ASHEBORO — Code Enforcement has been a hot topic during the past year, keeping Chuck Garner extremely busy.
At the Asheboro City Council meeting on Feb. 8, the code enforcement officer said he did 198 investigations in 2023, finding 173 violations resulting in the removal of 16 dilapidated buildings, often the result of damage caused by squatters, he said.
But the “hot topic” was retiring homeless encampments in the city. Garner said the number grew to 18 just the day before when a camp was removed.
He said attempts are made to discourage new camps from returning by piling brush and logs in camps deep in the woods, or opening the brush up further if they're already in a semi-public space.
Garner said he is often accompanied by a colleague to talk to the homeless about programs to help lift them from their conditions. But, he said, a very small percentage take her up on receiving assistance.
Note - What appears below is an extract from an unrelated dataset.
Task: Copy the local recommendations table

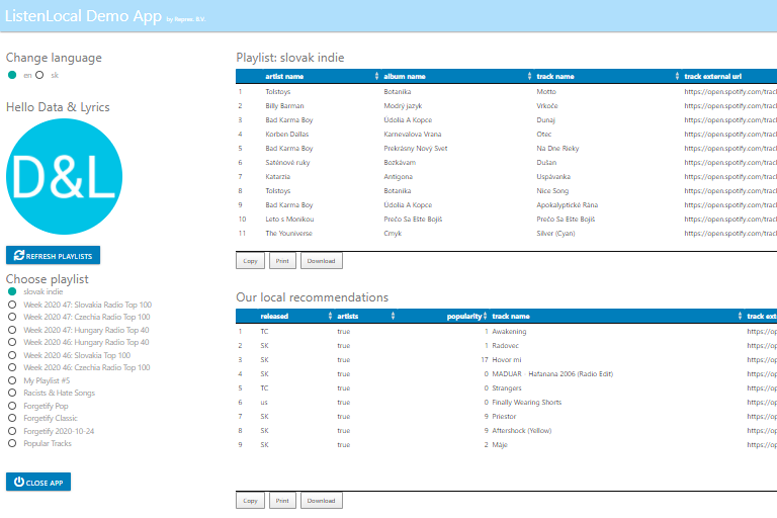Action: coord(250,500)
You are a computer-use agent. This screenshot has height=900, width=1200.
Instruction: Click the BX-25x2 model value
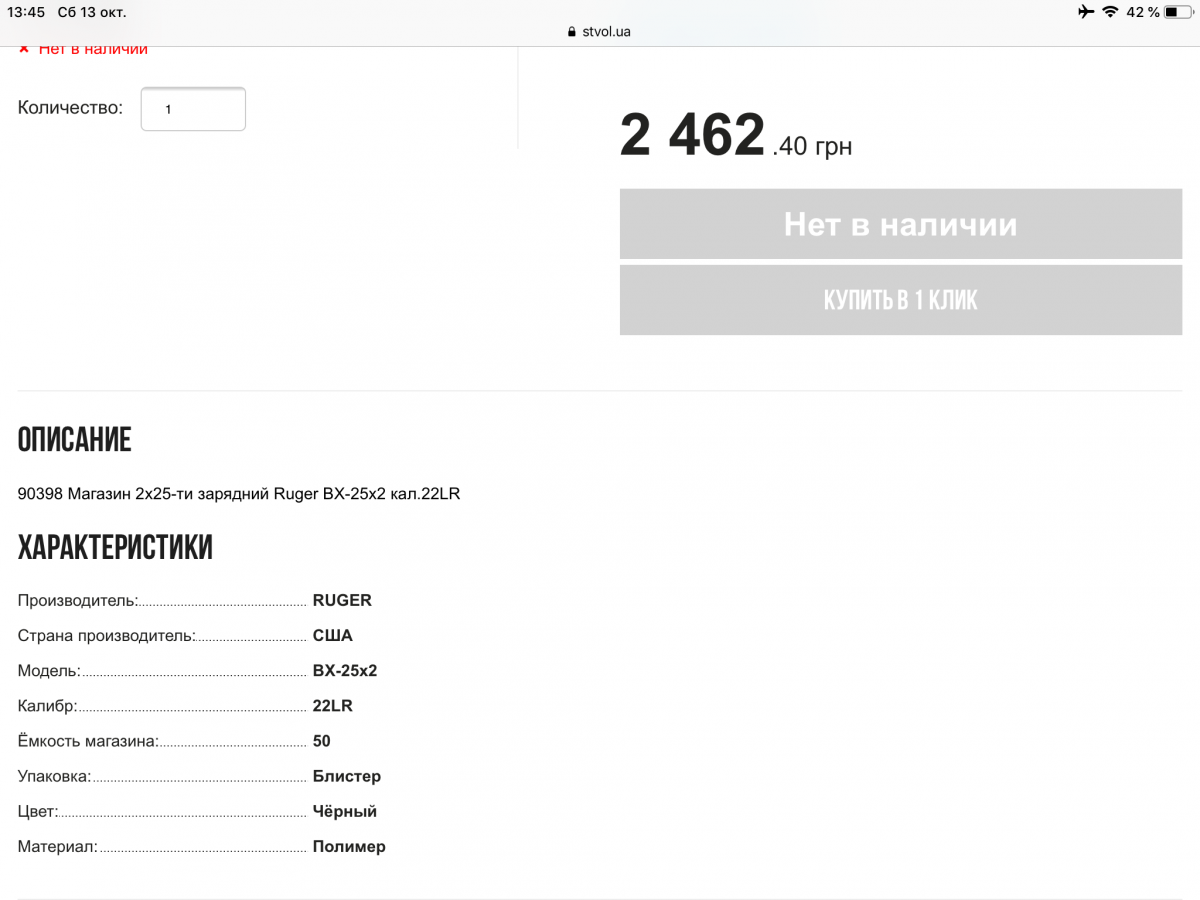point(345,670)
He showed the council photos of abandoned camps and the heaps of garbage and refuse left behind. City workers with heavy equipment remove all the trash, including hypodermic needles left on the ground.
"This has been a hot topic, and I've spoken in different places,” Garner said. “It's what's going on in the background. What people see when they ride by one day, they know there's a camp. The next day, there's a bulldozer.
“What they don't know is that two months prior, I was in there every day. I still went in talking to them, encouraging, saying that this is not a sustainable lifestyle."